Diese verschiedenen Diskurse zu mit der kapitalistischen Wirtschaftsweise verbundenen Verschwendungen lassen sich zusammenzuführen, um das ganze Ausmaß zu vergegenwärtigen. Der Protest gegen die Kürzung sozialer Leistungen ist solange bereits verloren, wie die Frage nach Veränderung allein auf die Besteuerung und Umverteilung, nicht aber auf die ihr zugrunde liegende Wirtschaft bezogen wird. Erst wer sich von der unrealistischen Vorstellung verabschiedet, die herrschende Wirtschaft sei eine insgesamt effiziente und effektive Angelegenheit, kann fragen, wie wir uns viele Arbeiten, Produkte und Dienste sparen können, um Reichtum aus dieser Fehlverwendung freizubekommen für Zwecke, die heute eher vernachlässigt werden. Und erst wer sich klarmacht, wie viel Reichtum in der gegenwärtigen Ökonomie falsch gebunden existiert, wird die weit verbreiteten Argumente für „das Sparen“ durchkreuzen können.

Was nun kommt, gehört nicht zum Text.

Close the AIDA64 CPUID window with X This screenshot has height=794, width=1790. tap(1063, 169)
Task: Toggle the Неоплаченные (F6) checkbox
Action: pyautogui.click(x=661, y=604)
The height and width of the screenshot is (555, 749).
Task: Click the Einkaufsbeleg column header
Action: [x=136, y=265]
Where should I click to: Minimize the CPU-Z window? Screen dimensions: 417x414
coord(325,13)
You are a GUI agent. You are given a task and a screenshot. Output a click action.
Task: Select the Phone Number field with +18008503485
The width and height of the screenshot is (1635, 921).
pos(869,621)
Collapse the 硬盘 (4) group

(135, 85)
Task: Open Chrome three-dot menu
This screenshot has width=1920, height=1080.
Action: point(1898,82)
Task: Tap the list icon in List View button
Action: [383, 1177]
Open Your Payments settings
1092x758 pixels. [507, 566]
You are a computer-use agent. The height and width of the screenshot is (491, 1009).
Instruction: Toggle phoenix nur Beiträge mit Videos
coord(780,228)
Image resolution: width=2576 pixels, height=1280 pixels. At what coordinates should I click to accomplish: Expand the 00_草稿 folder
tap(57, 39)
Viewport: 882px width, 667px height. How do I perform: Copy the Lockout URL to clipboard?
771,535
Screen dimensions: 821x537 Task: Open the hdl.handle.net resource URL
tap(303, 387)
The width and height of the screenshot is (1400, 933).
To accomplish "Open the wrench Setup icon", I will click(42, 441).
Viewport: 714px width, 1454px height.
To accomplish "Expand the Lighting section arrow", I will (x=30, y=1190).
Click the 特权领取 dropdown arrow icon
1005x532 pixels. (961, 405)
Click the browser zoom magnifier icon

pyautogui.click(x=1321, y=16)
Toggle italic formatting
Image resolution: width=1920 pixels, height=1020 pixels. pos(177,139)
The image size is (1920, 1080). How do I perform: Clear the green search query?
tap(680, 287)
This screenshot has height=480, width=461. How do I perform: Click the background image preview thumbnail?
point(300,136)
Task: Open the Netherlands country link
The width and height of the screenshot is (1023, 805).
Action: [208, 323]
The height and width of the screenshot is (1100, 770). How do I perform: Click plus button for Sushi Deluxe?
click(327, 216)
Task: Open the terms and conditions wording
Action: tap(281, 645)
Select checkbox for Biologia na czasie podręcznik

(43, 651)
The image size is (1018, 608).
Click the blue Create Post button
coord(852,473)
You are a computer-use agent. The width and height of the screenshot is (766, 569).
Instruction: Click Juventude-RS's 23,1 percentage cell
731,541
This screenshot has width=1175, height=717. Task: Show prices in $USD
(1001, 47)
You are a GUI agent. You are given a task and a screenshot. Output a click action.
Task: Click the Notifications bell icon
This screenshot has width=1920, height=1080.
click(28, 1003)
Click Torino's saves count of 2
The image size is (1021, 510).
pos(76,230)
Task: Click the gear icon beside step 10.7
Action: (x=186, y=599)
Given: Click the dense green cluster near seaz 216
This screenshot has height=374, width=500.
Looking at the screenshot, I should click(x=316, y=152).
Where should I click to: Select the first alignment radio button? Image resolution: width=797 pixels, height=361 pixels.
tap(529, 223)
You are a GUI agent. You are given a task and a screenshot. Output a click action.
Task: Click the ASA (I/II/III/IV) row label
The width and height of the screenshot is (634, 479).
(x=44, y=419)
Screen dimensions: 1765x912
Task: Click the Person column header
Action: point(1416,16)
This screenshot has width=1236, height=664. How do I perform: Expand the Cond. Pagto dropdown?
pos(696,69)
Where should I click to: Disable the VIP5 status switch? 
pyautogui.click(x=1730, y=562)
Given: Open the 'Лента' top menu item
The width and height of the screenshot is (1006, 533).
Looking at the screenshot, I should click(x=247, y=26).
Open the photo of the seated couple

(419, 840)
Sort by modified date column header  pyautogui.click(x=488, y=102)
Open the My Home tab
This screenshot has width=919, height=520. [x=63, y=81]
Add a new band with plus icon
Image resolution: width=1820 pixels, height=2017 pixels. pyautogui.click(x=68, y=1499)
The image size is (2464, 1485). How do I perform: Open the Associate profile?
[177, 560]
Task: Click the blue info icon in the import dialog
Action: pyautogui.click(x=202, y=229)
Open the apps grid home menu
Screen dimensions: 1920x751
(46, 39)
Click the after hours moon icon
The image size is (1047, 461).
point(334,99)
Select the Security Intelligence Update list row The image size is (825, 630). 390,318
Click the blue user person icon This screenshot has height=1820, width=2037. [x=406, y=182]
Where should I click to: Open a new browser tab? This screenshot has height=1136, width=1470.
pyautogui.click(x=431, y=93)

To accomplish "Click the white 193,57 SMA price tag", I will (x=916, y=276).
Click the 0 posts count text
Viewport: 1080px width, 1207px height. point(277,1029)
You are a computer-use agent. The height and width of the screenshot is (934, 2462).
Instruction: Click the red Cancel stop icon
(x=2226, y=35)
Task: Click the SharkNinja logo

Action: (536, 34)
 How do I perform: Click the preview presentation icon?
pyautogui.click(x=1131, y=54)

Wer grundlegend die die Menschen bedrückenden Probleme überwinden will und dafür die kapitalistischen Strukturen infragestellt, wird a u c h mit Verlusten in puncto Effizienz und Effektivität und d.h. einem erhöhen Aufwand von finanziellen Ressourcen rechnen. Den Abbau der subalternen Arbeit zu einem wesentlichen Arbeitsgegenstand der Gesellschaft zu erheben16, das heißt, die unmittelbare, unreflektierte Logik der Steigerung von Effizienz und Effektivität und die Behandlung der Arbeit als Faktor zur Optimierung von Organisationen einzustellen in ein umfassenderes Ziel. Es entsteht aus der Vergegenwärtigung der Arbeit als Moment von emphatisch verstandener Praxis. Die Affirmation von Effizienz bzw. Effektivität ist infragezustellen, insofern sie die ‚Kosten’ der Effizienz und der zugehörigen Sozialformen ausblendet. Diese Kosten betreffen die Fähigkeiten und Sinne der Individuen und deren In-der-Welt-Sein. Die Vergesellschaftung von unten geht im Vergleich zur bürokratischen Verwaltung und politischen Führung der Massen mit höheren Kosten (für Auseinandersetzung, Beratung, Erwägung) einher. Es wird im Gegenzug mit der Kritik der dem Kapitalismus eigenen Verschwendung möglich zu zeigen, dass die skizzierten notwendigen Veränderungen nicht nur höhere Kosten, sondern auch gewaltige Einsparpotentialen hervorbringen.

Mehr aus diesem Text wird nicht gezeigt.